Tims中国はコーヒーと温かい軽食を主力とし、価格は20元台が中心である。

瑞幸珈琲(ラッキンコーヒー)や庫迪珈琲(コッティコーヒー)は、低価格キャンペーンを続けている。Tims中国は、スターバックスの値下げに加え、Manner CoffeeやM Standなどとも競合している。

飲食・食品業界アナリストの林岳氏は中国紙「華夏時報」に対し、中価格帯のコーヒー市場では、低価格帯ブランドとの競争に加え、高価格帯ブランドの値下げや茶飲料チェーンの参入が競争を激しくしていると指摘した。
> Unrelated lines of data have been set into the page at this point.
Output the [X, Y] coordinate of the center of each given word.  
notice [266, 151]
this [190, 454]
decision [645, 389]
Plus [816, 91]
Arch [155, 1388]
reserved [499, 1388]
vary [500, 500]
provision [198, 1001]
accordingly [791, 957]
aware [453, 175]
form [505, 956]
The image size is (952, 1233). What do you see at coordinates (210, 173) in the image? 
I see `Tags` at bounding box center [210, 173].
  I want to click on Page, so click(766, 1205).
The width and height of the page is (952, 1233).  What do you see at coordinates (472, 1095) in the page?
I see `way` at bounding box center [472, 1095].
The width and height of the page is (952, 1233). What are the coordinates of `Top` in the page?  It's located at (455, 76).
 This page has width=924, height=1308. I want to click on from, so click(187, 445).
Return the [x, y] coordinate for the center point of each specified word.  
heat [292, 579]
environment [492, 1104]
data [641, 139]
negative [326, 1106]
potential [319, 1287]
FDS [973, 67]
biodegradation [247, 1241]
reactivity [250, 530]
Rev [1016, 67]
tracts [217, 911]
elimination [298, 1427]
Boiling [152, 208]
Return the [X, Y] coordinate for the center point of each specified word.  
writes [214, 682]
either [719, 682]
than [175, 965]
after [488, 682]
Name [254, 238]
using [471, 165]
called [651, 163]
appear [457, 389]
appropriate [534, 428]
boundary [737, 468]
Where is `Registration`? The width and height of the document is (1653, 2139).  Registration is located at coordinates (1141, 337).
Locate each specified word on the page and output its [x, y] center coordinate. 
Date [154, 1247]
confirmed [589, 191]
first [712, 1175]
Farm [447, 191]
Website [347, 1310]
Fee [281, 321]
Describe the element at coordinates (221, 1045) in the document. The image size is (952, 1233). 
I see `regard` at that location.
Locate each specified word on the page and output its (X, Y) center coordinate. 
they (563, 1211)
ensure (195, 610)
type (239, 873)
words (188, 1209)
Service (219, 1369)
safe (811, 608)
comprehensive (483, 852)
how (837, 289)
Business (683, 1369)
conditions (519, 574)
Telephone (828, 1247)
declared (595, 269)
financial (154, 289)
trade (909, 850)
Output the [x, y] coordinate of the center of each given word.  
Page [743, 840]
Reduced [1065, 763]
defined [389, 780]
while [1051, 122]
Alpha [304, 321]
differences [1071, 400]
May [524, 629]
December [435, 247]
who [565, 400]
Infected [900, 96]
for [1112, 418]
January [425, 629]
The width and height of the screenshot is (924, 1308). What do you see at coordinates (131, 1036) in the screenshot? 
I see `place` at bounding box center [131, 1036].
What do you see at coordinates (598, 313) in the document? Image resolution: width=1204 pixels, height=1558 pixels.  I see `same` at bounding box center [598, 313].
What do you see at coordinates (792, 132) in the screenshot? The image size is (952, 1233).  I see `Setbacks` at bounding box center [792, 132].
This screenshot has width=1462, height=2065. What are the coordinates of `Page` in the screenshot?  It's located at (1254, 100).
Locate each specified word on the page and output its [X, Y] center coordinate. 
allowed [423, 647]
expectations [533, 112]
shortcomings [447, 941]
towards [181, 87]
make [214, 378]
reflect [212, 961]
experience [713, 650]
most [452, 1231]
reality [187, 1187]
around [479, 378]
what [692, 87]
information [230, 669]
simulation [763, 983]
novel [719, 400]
上海啡越投資管理の王振東董事長も中国メディア「界面新聞」に対し、Timsはコーヒーと軽食を提供する複合型のカフェ・レストランであり、運営コストが高いと説明した。消費が弱い局面では、こうした業態は利益を確保しにくいという。

中国本土の消費の伸びは、2026年も鈍化が続いている。中国国家統計局によると、7月の社会消費品小売総額は前年同月比0.6%増にとどまった。2026年1~7月までの伸び率は1.2%だった。

7月の飲食収入は前年同月比1.4%増だった。一定規模以上の飲食事業者の飲食収入は、前年同月と同じ水準だった。1~7月までの飲食収入は前年同期比2.6%増となった。